Sam Kerr pounced on an uncharacteristic mistake from Leah Williamson to make it 1-0 before Charli Grant's header deflected off the England skipper to make it two. The Lionesses had more of the ball, more chances, more shots on goal. Yet they rarely troubled the Matildas. Mackenzie Arnold made two saves of note and was strong without needing to be called on frequently.
Australia's defence held strong. Ellie Carpenter played a full game in only her second national team game back from an ACL. Grant showed she isn't a World Cup bolter, but a fully-fledged defensive utility. Clare Hunt continued to play beyond her five caps, proving to be a more than worthy partner to the ever-reliable Clare Polkinghorne. Katrina Gorry and Kyra Cooney-Cross were both the brains and the brawn of the midfield, while Kerr reminded everyone that she truly is one of a kind, not that anyone needed reminding.
Less than 100 days until Australia co-host the World Cup, this result could prove pivotal for both sides. Even though it is a cliche, this being the loss England needed to have feels like an appropriate conclusion. By the same token, this game felt like a win the Matildas needed to produce. Australia needed to show the growth that has at times been painful to watch and hard to see behind the lack of results. The Matildas needed to prove that they were no longer the team they were two years ago, when Gustavsson first took charge. And they did.
Concerningly, this game once again had its fair share of concerns and caveats, from injuries pre- and mid-game to the heaping dose of good fortune in both Matildas goals. Gustavsson said postmatch: "We had 10 injuries coming into this game and there were a lot of excuses not to perform -- but that's not what this team's about."
It was an injury list which included hundreds of caps worth experience and only grew with the forced substitutions of Tameka Yallop and Cortnee Vine. But pleasingly, after all of it, Australia won anyway. For Gustavsson, the Matildas combined the most Australian trait of all, being the gritty underdog, with a tactical plan built on defensive solidity and pressing from the front, utilising the depth that has been created over the last two years.
"Combining their heart with the discipline of the tactical execution was brilliant," he said. "That combination between head and heart is what makes me really proud."
While the win will fuel a lot of positivity, and rightly so, this window as a whole was as good a lesson on perspective as any for the Matildas.

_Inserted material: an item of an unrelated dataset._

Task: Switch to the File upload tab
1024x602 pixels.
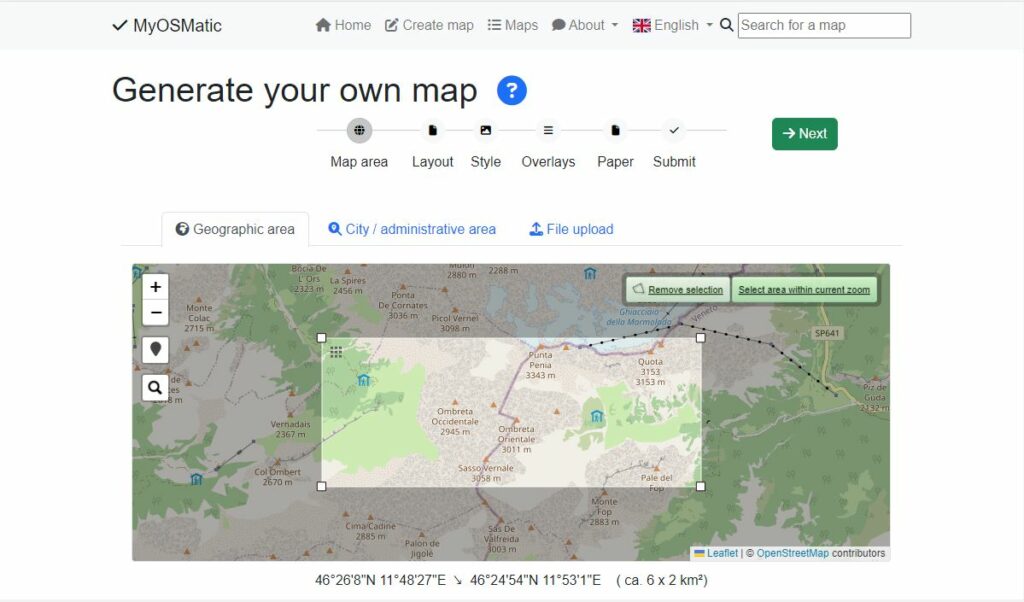Action: click(570, 229)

"We need to stay in that boring, grey-area, middle ground to stay grounded and humble -- but we know that on any given day we might not have the best team, but we can beat the best team," Gustavsson said. "But I think it's very important we don't get carried away now. We need to stay very, very humble.

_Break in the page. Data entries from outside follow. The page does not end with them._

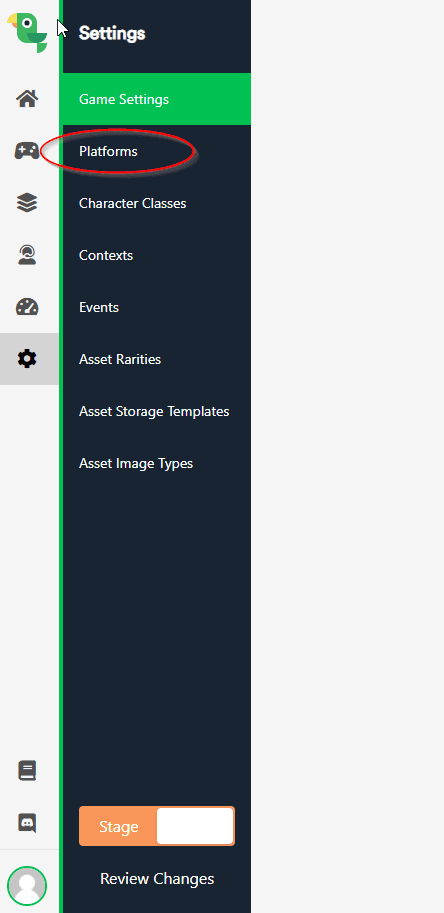444x913 pixels.
Task: Open the Home icon in sidebar
Action: pyautogui.click(x=27, y=99)
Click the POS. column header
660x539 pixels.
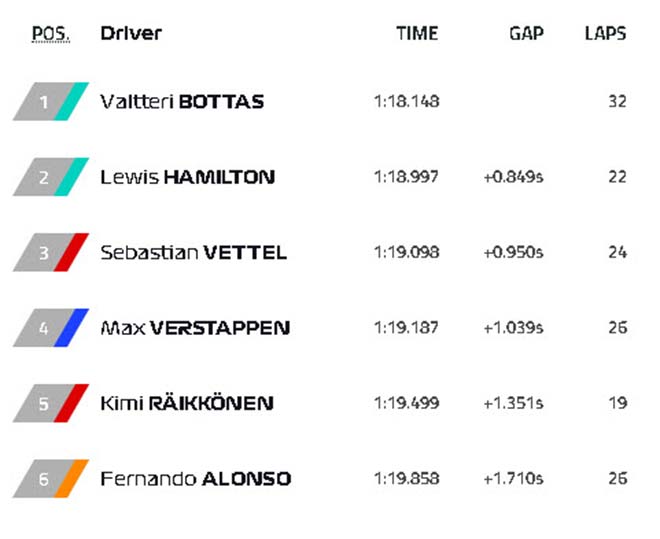click(51, 34)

"Like I said after the Scotland game, sometimes you're not as bad as people say you are when you lose, but you're not as good as people say you are when you win either.
The Scotland game was dubbed as the one Australia should have won. Whereas no one would have been too surprised if the Aussies fell to England. The Matildas created more chances against Scotland but lost 1-0 at Plough Lane. England were the dominant team but couldn't find a way past a disciplined Matildas who made their own luck and capitalised on their chances. The loss against Scotland didn't feel like a capitulation or a cause for concern. The win against England was joyous and impressive but hasn't made Gustavsson or the Matildas get ahead of themselves, as best summed up by Kerr.
"We've got a lot of players out, but unfortunately beating England doesn't win us anything. I wouldn't be here if it did, I'd be out celebrating," Kerr said. "They're a great team. It's always nice to put in a good team performance and beat a top team. But we better take everything with a grain of salt before the World Cup -- it's about building on our performances and where we can get better.
"So, of course, it feels really nice right now and we will enjoy it tonight, but it's just one step on the journey to the World Cup."
Gustavsson was just as level-headed, pulling on the same platitudes he has called upon repeatedly throughout his tenure.
"It hasn't changed my mindset at all," he said when asked if this result had affected his attitude about the World Cup itself. "This was part of a longer process. We have spent two years investing in depth in this roster.
"I've always believed in this team, players who are this loyal and committed -- and I'm so proud to be part of it. So in that sense, in the internal belief have always been there."
While the internal belief is crucial, external expectation management becomes the Matildas' next big test as the team looks to see out their preparations in club land before regrouping for their farewell game in Melbourne against France. And while hopes need to remain in check, the knockout stages of the World Cup no longer seem distant or insurmountable but rather a challenge this team is capable of tackling.
The Matildas appear to be peaking at the right time, a phrase that has previously grated at different points throughout the Gustavsson era. This win and this performance don't feel like a flash in the pan precisely because of the last two years. While the growth hasn't been linear, the overall trend has been tracking upwards.
Now the Matildas have less than 100 days between them and a World Cup on home soil they've never looked more ready for.